== EXCERPT TO READ ==
- Born: January 1964 (age 62)
- Occupation: Business executive
- Employer: Thames Water
- Title: Chief executive, Thames Water
- Children: 4

= Chris Weston (businessman) =

English businessman (born 1964)

Christopher Weston (born 5 January 1964) is an English businessman. He has been chief executive of Thames Water since January 2024.

==Early life==
Weston was an officer in the Royal Horse Artillery for seven years and did a PhD in quantitative finance at Imperial College London after his time in the Army.

==Career==
During a civilian career with Centrica, Weston worked his way up to be managing director of its British Gas subsidiary.

He became chief executive of Aggreko, based in Glasgow, in June 2014. It was announced on 19 November 2021 that he was leaving Aggreko.

Thames Water announced that he would become chief executive in December 2023. Weston took up the position on 8 January 2024 and will be paid an annual salary of £850,000 and a performance-related bonus of up to 156 per cent, taking his total package to about £2.25 million.

== DATA ROWS ==
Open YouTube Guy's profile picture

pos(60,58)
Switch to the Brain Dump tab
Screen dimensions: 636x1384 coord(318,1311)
==
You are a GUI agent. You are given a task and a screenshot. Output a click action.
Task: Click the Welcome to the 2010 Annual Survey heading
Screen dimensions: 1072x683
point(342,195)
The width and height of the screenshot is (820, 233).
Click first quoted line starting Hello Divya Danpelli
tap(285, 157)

== SHORT EXERCISE ==
Transcribe the Chris Weston text from "- Born: January" up to and including "in the Army.". Work from the Chris Weston text alone, not from the items.

== TASK RESULT ==
- Born: January 1964 (age 62)
- Occupation: Business executive
- Employer: Thames Water
- Title: Chief executive, Thames Water
- Children: 4

= Chris Weston (businessman) =

English businessman (born 1964)

Christopher Weston (born 5 January 1964) is an English businessman. He has been chief executive of Thames Water since January 2024.

==Early life==
Weston was an officer in the Royal Horse Artillery for seven years and did a PhD in quantitative finance at Imperial College London after his time in the Army.